In the annals of California politics, rarely has anything been as incompetent as the run-up to Gov. Arnold Schwarzenegger's Nov. 8 special election. Another pearl of his "year of reform" turned to dust last week when a Sacramento Superior Court judge struck his redistricting initiative, Proposition 77, from the ballot. He should immediately move to cancel the election. . . .Damn, dude. That was good. And this guy is a Republican.
Mistake No. 1: Instead of carefully crafting an initiative on the complex and often arcane subject of redistricting, vetting it properly and building support, Team Arnold did nothing for months.
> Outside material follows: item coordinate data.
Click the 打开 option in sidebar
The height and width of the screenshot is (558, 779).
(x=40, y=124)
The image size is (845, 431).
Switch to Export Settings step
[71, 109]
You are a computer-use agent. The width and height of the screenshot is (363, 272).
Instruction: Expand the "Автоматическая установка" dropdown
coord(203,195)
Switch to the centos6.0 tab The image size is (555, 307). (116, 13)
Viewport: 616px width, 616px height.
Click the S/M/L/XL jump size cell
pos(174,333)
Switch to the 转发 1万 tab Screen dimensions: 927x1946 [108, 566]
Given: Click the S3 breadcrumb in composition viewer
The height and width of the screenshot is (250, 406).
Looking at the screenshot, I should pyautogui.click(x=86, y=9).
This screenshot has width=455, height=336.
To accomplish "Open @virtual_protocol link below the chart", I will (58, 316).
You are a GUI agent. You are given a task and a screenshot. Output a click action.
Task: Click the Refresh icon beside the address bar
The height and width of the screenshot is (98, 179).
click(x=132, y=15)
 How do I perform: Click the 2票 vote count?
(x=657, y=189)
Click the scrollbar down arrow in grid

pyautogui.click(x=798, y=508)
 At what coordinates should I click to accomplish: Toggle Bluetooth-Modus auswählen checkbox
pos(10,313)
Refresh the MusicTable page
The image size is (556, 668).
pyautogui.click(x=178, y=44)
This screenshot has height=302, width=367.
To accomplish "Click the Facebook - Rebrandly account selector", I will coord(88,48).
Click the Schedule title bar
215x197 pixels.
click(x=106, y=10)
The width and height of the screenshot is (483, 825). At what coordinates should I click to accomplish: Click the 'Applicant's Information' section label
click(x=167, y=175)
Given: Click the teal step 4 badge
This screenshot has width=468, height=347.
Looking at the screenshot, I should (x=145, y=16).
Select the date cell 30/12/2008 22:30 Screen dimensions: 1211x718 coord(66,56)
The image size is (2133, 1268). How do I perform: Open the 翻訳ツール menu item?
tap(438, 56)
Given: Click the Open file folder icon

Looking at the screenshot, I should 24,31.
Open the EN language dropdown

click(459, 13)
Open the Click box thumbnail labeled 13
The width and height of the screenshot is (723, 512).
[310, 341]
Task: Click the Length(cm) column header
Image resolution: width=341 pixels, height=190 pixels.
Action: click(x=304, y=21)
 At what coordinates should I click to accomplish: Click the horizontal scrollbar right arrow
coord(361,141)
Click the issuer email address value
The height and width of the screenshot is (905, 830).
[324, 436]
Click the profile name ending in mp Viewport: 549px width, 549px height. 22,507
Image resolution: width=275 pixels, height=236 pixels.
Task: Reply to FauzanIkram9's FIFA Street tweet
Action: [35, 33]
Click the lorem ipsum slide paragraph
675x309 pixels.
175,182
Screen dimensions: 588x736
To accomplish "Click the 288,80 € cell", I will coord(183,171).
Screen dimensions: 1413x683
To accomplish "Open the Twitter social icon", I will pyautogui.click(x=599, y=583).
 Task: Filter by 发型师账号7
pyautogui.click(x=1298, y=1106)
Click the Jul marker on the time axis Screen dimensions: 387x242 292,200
Then realizing they needed a measure for the November special election they were dying to call, they made mistake No. 2 by embracing a slapdash initiative drafted by political activist Ted Costa.
The governor's lawyers then committed mistake No. 3 by rewriting the Costa measure to enhance its political viability, thus creating several confusing versions. Mistake No. 4 was placing Schwarzenegger's prestige and his agenda for reform in the hands of Costa's operation, where a low level clerk sent the wrong draft of the initiative to the printer.
That was followed by mistake No. 5: Schwarzenegger's political team and his allies in the business community qualified an initiative they apparently had never read. So, of course, nobody figured out it was the wrong version. . . .
Is it any wonder this hackneyed special election has all but destroyed Schwarzenegger's standing with the voters? He is facing virtually sure defeat this November with his few remaining ballot measures, and even if he runs for re-election in 2006, it is doubtful he can win.
That last graf I quote above makes me think, though, about the Schwarzenegger production company and what rhetoric will result if, as one would expect now, his Special Election gives him zero wins this November. I think it would go something like this:
"The special interests have done it again, subverting the will of the people and using their sans-consent provided union dues to tout lies and misrepresentations of these much needed reforms. Thus, the people were hoodwinked. You weren't, however, hoodwinked when you signed the measures. You knew your will then. But they got to you with their brain washing. The people haven't really spoken because the unions yelled louder than your votes would've if they hadn't spent all that money. So you should only listen to me from now on. My will - I mean, your will - through me will be done next time. But not their will, even though you seemed to vote on their side."
Nah, that doesn't seem to work. Wow, he really might be sunk.
Unless that perception turns out to be just entertainment since no Californian can preceive anything truthfully, right Mike Murphy?